A few days ago we announced that we were excited to be offering our Mindfulness for Life program at Pierce County libraries all summer. I attached an article on meditation in schools to the announcement on Facebook. The article had several problematic statements including:
“This research suggests that meditation may help to close the “achievement gap” between inner-city students and their suburban counterparts. It is said the gap exists for many reasons, with one being the sheer amount of stress that underserved students face on a daily basis. There are also factors such as poverty, absent or distracted parental input, actual physical dangers, and fear that can play huge parts in a child’s ability to focus in a school environment. These kinds of chronic stressors can actually affect children’s ability to learn, and cause damage to their brains.”
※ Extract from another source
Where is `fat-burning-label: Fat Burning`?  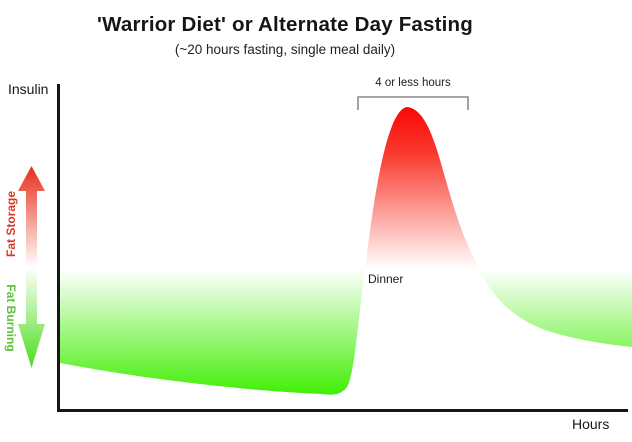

It was made clear to me that statements such as this suggest that parents and communities of color are to blame for the achievement gap while ignoring the systemic white supremacy and institutional racism that have created and continue to contribute to these conditions. The fact that this article came from a yoga industry website also highlights the ways in which the yoga industry continues to participate in and reinforce structures of oppression.
This is completely dissonant with our values here at SKY and our commitment to being an anti-racist anti-oppression organization. I did not read the article as carefully or critically as I should have and my carelessness is inexcusable. (I should have shared something like this with you, which lays out the research that has been done on mindfulness in education.)
Here at SKY we are committed to creating a culture of giving and receiving feedback and holding each other to account in love and integrity. It was a beloved student who pointed out to me the problems with the article I had posted and I am so very grateful to be in community where this type of exchange can happen. I am also appreciative for the opportunity to take responsibility and acknowledge the impact.